**A block of data**
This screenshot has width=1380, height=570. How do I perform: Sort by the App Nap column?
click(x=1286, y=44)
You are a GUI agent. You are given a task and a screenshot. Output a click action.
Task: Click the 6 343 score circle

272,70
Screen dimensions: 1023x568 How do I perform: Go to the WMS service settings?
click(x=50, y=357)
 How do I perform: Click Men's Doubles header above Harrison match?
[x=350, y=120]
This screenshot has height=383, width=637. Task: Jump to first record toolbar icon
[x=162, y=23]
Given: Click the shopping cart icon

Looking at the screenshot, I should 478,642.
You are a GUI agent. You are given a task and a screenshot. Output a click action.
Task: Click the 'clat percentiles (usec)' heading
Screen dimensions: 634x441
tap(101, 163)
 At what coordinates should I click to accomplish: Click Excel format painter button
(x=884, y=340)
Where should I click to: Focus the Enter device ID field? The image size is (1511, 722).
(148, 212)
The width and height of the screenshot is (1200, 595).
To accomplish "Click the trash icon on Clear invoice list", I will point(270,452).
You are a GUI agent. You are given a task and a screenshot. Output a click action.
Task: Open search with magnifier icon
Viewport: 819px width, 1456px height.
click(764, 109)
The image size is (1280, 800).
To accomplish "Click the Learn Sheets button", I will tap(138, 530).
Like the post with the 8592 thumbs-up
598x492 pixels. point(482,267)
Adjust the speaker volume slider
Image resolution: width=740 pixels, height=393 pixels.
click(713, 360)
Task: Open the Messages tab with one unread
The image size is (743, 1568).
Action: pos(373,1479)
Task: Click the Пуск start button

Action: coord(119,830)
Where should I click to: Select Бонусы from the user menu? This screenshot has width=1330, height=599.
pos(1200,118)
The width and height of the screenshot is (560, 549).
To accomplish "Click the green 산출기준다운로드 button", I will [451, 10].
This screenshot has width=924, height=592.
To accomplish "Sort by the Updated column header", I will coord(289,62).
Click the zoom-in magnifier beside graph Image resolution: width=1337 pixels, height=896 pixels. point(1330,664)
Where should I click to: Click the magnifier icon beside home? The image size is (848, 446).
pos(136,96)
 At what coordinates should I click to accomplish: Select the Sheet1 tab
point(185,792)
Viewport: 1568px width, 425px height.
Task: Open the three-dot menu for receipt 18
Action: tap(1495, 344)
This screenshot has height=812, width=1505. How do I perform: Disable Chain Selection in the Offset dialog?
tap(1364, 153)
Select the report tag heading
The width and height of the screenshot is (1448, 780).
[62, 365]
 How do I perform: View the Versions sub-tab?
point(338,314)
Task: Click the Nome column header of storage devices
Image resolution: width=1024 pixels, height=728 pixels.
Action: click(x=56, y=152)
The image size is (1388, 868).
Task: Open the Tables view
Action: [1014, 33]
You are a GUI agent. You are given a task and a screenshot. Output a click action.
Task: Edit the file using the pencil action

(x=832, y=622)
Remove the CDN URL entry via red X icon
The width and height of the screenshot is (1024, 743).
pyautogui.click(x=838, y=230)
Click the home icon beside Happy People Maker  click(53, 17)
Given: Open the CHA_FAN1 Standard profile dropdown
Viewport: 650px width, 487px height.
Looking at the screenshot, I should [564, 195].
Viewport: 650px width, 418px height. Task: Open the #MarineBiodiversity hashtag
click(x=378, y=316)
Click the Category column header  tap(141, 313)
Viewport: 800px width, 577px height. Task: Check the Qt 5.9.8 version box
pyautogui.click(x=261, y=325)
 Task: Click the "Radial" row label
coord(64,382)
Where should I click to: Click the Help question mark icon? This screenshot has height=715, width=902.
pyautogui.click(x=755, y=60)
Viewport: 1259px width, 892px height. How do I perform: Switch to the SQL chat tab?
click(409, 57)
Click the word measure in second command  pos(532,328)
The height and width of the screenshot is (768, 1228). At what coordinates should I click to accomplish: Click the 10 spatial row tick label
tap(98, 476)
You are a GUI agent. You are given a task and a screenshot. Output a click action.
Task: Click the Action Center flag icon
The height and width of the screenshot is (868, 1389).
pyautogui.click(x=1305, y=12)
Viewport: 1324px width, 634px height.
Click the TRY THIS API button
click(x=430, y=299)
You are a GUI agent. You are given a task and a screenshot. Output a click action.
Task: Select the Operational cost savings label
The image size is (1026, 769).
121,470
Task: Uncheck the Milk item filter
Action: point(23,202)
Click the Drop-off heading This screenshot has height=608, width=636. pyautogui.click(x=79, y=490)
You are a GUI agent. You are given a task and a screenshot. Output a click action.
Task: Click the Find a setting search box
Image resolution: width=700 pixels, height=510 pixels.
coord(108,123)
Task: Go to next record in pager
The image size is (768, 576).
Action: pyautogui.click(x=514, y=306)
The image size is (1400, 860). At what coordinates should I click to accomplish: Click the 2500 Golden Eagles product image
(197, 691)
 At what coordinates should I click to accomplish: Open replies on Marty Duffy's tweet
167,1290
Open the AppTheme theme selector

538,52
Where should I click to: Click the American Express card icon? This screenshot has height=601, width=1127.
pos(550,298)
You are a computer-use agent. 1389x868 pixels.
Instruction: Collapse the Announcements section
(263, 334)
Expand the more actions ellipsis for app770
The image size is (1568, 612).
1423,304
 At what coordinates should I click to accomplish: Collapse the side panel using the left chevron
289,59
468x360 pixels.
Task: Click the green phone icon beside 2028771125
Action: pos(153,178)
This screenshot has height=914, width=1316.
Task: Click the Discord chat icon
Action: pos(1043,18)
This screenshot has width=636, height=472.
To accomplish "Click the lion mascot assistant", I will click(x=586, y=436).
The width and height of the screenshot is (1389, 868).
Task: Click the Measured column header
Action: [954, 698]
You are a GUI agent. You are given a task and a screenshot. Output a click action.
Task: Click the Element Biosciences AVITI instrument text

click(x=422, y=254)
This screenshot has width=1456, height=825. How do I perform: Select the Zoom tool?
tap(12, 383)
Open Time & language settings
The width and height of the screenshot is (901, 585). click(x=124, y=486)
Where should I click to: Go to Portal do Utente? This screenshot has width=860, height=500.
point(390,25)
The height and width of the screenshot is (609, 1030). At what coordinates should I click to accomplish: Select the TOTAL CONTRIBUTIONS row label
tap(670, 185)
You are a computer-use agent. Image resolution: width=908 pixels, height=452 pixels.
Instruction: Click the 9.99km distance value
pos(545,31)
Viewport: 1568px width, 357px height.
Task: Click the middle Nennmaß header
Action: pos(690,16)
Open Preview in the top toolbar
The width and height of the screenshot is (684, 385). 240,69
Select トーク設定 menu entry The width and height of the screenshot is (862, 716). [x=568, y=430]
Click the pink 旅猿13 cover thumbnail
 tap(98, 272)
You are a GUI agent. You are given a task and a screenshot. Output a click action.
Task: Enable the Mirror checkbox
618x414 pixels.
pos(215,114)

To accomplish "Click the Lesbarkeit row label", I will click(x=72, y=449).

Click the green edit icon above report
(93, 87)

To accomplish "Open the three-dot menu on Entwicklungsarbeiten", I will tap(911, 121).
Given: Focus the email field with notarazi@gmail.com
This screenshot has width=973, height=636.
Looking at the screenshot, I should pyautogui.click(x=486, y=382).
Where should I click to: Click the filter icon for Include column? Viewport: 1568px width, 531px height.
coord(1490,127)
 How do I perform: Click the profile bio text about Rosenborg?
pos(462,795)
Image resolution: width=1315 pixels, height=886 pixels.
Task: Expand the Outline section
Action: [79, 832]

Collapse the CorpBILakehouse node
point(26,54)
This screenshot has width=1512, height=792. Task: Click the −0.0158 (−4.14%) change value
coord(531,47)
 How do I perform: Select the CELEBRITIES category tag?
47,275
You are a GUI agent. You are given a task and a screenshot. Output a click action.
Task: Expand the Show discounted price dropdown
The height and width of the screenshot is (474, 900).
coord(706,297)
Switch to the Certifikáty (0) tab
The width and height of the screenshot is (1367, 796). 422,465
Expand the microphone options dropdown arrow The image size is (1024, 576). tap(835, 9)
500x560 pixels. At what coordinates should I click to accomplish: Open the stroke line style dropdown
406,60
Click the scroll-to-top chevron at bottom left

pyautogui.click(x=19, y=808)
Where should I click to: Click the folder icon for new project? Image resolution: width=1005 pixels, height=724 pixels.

**WRITTEN INSTRUCTION**
Substitute "bin icon" for "trash icon" in the lines from the one containing "At what coordinates should I click to accomplish: Click Excel" through the one containing "I will point(270,452).", inclusive. Return only those lines, with everything else left unchanged.

**FINISHED TASK**
 At what coordinates should I click to accomplish: Click Excel format painter button
(x=884, y=340)
Where should I click to: Focus the Enter device ID field? The image size is (1511, 722).
(148, 212)
The width and height of the screenshot is (1200, 595).
To accomplish "Click the bin icon on Clear invoice list", I will point(270,452).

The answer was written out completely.